= GOAL OF THE EXERCISE =
Produce all the records again exactly as they stand.

= DATA UNDER STUDY =
▬▬▬▬▬▬

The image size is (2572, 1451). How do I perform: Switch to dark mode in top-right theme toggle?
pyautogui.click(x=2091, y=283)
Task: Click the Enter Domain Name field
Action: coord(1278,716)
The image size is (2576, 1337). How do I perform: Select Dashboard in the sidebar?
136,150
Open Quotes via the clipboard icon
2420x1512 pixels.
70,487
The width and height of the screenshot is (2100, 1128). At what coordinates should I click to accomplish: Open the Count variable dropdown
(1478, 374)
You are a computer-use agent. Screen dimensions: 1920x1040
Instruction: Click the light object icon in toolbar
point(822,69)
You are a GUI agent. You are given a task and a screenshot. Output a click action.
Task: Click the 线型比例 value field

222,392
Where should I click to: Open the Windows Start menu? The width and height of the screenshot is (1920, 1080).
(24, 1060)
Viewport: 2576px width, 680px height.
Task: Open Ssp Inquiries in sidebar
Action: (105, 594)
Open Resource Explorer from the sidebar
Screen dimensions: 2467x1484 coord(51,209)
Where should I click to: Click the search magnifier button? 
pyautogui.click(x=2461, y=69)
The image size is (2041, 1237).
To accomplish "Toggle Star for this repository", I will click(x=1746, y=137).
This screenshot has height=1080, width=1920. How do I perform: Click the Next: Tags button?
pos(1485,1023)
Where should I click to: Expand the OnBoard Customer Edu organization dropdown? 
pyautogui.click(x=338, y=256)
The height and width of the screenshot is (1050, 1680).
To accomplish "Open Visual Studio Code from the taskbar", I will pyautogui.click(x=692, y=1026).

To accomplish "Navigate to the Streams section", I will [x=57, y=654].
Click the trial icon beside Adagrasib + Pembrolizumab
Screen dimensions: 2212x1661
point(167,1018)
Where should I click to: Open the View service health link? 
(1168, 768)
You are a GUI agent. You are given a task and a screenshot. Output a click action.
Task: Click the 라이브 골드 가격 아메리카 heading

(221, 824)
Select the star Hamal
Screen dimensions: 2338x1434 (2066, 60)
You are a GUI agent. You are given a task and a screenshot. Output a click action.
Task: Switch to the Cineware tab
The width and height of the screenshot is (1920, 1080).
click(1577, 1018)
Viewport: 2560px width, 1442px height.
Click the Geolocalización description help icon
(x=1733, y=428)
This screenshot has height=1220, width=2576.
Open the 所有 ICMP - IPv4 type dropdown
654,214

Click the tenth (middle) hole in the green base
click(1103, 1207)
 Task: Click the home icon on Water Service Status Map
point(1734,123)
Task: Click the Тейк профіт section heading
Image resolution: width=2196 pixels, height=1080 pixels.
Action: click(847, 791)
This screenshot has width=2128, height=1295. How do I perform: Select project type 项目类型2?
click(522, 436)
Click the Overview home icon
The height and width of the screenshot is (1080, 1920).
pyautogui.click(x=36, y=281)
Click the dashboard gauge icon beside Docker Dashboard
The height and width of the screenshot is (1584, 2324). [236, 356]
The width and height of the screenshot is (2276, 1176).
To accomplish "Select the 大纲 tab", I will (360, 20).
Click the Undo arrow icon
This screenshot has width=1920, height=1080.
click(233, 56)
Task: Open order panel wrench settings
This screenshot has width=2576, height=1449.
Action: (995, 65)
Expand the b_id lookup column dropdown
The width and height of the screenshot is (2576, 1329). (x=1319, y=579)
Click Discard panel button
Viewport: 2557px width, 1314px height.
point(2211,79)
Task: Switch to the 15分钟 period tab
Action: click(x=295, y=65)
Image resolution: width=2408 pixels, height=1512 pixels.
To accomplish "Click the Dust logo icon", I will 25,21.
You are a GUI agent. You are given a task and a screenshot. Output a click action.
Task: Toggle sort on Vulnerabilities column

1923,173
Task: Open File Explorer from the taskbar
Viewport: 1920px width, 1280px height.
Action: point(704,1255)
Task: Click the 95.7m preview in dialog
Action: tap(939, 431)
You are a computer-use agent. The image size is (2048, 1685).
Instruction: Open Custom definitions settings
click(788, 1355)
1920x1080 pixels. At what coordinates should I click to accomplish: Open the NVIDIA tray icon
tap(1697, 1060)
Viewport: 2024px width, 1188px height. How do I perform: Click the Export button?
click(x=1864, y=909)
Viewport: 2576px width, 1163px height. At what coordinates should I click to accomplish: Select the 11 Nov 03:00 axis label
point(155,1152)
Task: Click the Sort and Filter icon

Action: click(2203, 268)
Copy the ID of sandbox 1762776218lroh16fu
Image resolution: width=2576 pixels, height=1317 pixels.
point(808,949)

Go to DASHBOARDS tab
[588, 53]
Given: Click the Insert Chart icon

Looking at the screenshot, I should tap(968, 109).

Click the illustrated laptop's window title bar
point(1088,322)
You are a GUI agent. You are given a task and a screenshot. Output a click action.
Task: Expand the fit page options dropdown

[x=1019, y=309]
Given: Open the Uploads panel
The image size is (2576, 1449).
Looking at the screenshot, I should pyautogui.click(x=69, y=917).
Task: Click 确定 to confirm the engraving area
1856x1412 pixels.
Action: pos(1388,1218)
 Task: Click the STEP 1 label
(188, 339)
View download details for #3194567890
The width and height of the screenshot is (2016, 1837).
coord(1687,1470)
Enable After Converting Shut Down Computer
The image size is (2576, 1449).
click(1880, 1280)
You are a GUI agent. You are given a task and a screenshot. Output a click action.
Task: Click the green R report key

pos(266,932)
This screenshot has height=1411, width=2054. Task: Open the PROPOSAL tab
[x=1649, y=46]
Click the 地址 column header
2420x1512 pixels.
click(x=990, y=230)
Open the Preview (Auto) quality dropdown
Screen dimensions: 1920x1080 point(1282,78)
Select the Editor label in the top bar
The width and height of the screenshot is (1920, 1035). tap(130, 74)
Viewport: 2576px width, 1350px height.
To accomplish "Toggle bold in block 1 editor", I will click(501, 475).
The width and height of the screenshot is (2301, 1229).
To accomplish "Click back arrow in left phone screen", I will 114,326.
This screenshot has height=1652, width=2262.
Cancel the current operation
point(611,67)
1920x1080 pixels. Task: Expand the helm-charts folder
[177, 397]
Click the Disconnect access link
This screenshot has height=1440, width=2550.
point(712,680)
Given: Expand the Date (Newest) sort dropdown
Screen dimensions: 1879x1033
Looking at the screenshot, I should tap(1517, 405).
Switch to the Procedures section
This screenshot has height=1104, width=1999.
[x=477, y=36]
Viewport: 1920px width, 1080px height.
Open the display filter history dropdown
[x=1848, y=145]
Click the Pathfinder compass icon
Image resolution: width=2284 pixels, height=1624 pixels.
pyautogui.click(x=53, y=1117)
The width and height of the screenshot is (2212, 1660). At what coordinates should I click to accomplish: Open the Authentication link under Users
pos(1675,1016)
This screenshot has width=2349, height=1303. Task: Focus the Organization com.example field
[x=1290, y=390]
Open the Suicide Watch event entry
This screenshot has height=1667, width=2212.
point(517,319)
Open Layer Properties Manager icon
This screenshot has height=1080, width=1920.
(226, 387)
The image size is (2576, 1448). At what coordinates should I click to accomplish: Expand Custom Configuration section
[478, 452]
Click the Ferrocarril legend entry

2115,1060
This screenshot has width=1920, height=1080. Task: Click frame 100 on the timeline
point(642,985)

▬▬▬▬▬▬

= ANSWER FOR THE TASK =
The image size is (2572, 1451). How do I perform: Switch to dark mode in top-right theme toggle?
pyautogui.click(x=2091, y=283)
Task: Click the Enter Domain Name field
Action: coord(1278,716)
The image size is (2576, 1337). How do I perform: Select Dashboard in the sidebar?
136,150
Open Quotes via the clipboard icon
2420x1512 pixels.
70,487
The width and height of the screenshot is (2100, 1128). At what coordinates should I click to accomplish: Open the Count variable dropdown
(1478, 374)
You are a computer-use agent. Screen dimensions: 1920x1040
Instruction: Click the light object icon in toolbar
point(822,69)
You are a GUI agent. You are given a task and a screenshot. Output a click action.
Task: Click the 线型比例 value field

222,392
Where should I click to: Open the Windows Start menu? The width and height of the screenshot is (1920, 1080).
(24, 1060)
Viewport: 2576px width, 680px height.
Task: Open Ssp Inquiries in sidebar
Action: (105, 594)
Open Resource Explorer from the sidebar
Screen dimensions: 2467x1484 coord(51,209)
Where should I click to: Click the search magnifier button? 
pyautogui.click(x=2461, y=69)
The image size is (2041, 1237).
To accomplish "Toggle Star for this repository", I will click(x=1746, y=137).
This screenshot has height=1080, width=1920. How do I perform: Click the Next: Tags button?
pos(1485,1023)
Where should I click to: Expand the OnBoard Customer Edu organization dropdown? 
pyautogui.click(x=338, y=256)
The height and width of the screenshot is (1050, 1680).
To accomplish "Open Visual Studio Code from the taskbar", I will pyautogui.click(x=692, y=1026).

To accomplish "Navigate to the Streams section", I will [x=57, y=654].
Click the trial icon beside Adagrasib + Pembrolizumab
Screen dimensions: 2212x1661
point(167,1018)
Where should I click to: Open the View service health link? 
(1168, 768)
You are a GUI agent. You are given a task and a screenshot. Output a click action.
Task: Click the 라이브 골드 가격 아메리카 heading

(221, 824)
Select the star Hamal
Screen dimensions: 2338x1434 (2066, 60)
You are a GUI agent. You are given a task and a screenshot. Output a click action.
Task: Switch to the Cineware tab
The width and height of the screenshot is (1920, 1080).
click(1577, 1018)
Viewport: 2560px width, 1442px height.
Click the Geolocalización description help icon
(x=1733, y=428)
This screenshot has height=1220, width=2576.
Open the 所有 ICMP - IPv4 type dropdown
654,214

Click the tenth (middle) hole in the green base
click(1103, 1207)
 Task: Click the home icon on Water Service Status Map
point(1734,123)
Task: Click the Тейк профіт section heading
Image resolution: width=2196 pixels, height=1080 pixels.
Action: click(847, 791)
This screenshot has width=2128, height=1295. How do I perform: Select project type 项目类型2?
click(522, 436)
Click the Overview home icon
The height and width of the screenshot is (1080, 1920).
pyautogui.click(x=36, y=281)
Click the dashboard gauge icon beside Docker Dashboard
The height and width of the screenshot is (1584, 2324). [236, 356]
The width and height of the screenshot is (2276, 1176).
To accomplish "Select the 大纲 tab", I will (360, 20).
Click the Undo arrow icon
This screenshot has width=1920, height=1080.
click(233, 56)
Task: Open order panel wrench settings
This screenshot has width=2576, height=1449.
Action: (995, 65)
Expand the b_id lookup column dropdown
The width and height of the screenshot is (2576, 1329). (x=1319, y=579)
Click Discard panel button
Viewport: 2557px width, 1314px height.
point(2211,79)
Task: Switch to the 15分钟 period tab
Action: click(x=295, y=65)
Image resolution: width=2408 pixels, height=1512 pixels.
To accomplish "Click the Dust logo icon", I will 25,21.
You are a GUI agent. You are given a task and a screenshot. Output a click action.
Task: Toggle sort on Vulnerabilities column

1923,173
Task: Open File Explorer from the taskbar
Viewport: 1920px width, 1280px height.
Action: point(704,1255)
Task: Click the 95.7m preview in dialog
Action: tap(939, 431)
You are a computer-use agent. The image size is (2048, 1685).
Instruction: Open Custom definitions settings
click(788, 1355)
1920x1080 pixels. At what coordinates should I click to accomplish: Open the NVIDIA tray icon
tap(1697, 1060)
Viewport: 2024px width, 1188px height. How do I perform: Click the Export button?
click(x=1864, y=909)
Viewport: 2576px width, 1163px height. At what coordinates should I click to accomplish: Select the 11 Nov 03:00 axis label
point(155,1152)
Task: Click the Sort and Filter icon

Action: click(2203, 268)
Copy the ID of sandbox 1762776218lroh16fu
Image resolution: width=2576 pixels, height=1317 pixels.
point(808,949)

Go to DASHBOARDS tab
[588, 53]
Given: Click the Insert Chart icon

Looking at the screenshot, I should tap(968, 109).

Click the illustrated laptop's window title bar
point(1088,322)
You are a GUI agent. You are given a task and a screenshot. Output a click action.
Task: Expand the fit page options dropdown

[x=1019, y=309]
Given: Open the Uploads panel
The image size is (2576, 1449).
Looking at the screenshot, I should pyautogui.click(x=69, y=917).
Task: Click 确定 to confirm the engraving area
1856x1412 pixels.
Action: pos(1388,1218)
 Task: Click the STEP 1 label
(188, 339)
View download details for #3194567890
The width and height of the screenshot is (2016, 1837).
coord(1687,1470)
Enable After Converting Shut Down Computer
The image size is (2576, 1449).
click(1880, 1280)
You are a GUI agent. You are given a task and a screenshot. Output a click action.
Task: Click the green R report key

pos(266,932)
This screenshot has height=1411, width=2054. Task: Open the PROPOSAL tab
[x=1649, y=46]
Click the 地址 column header
2420x1512 pixels.
click(x=990, y=230)
Open the Preview (Auto) quality dropdown
Screen dimensions: 1920x1080 point(1282,78)
Select the Editor label in the top bar
The width and height of the screenshot is (1920, 1035). tap(130, 74)
Viewport: 2576px width, 1350px height.
To accomplish "Toggle bold in block 1 editor", I will click(501, 475).
The width and height of the screenshot is (2301, 1229).
To accomplish "Click back arrow in left phone screen", I will 114,326.
This screenshot has height=1652, width=2262.
Cancel the current operation
point(611,67)
1920x1080 pixels. Task: Expand the helm-charts folder
[177, 397]
Click the Disconnect access link
This screenshot has height=1440, width=2550.
point(712,680)
Given: Expand the Date (Newest) sort dropdown
Screen dimensions: 1879x1033
Looking at the screenshot, I should tap(1517, 405).
Switch to the Procedures section
This screenshot has height=1104, width=1999.
[x=477, y=36]
Viewport: 1920px width, 1080px height.
Open the display filter history dropdown
[x=1848, y=145]
Click the Pathfinder compass icon
Image resolution: width=2284 pixels, height=1624 pixels.
pyautogui.click(x=53, y=1117)
The width and height of the screenshot is (2212, 1660). At what coordinates should I click to accomplish: Open the Authentication link under Users
pos(1675,1016)
This screenshot has width=2349, height=1303. Task: Focus the Organization com.example field
[x=1290, y=390]
Open the Suicide Watch event entry
This screenshot has height=1667, width=2212.
point(517,319)
Open Layer Properties Manager icon
This screenshot has height=1080, width=1920.
(226, 387)
The image size is (2576, 1448). At what coordinates should I click to accomplish: Expand Custom Configuration section
[478, 452]
Click the Ferrocarril legend entry

2115,1060
This screenshot has width=1920, height=1080. Task: Click frame 100 on the timeline
point(642,985)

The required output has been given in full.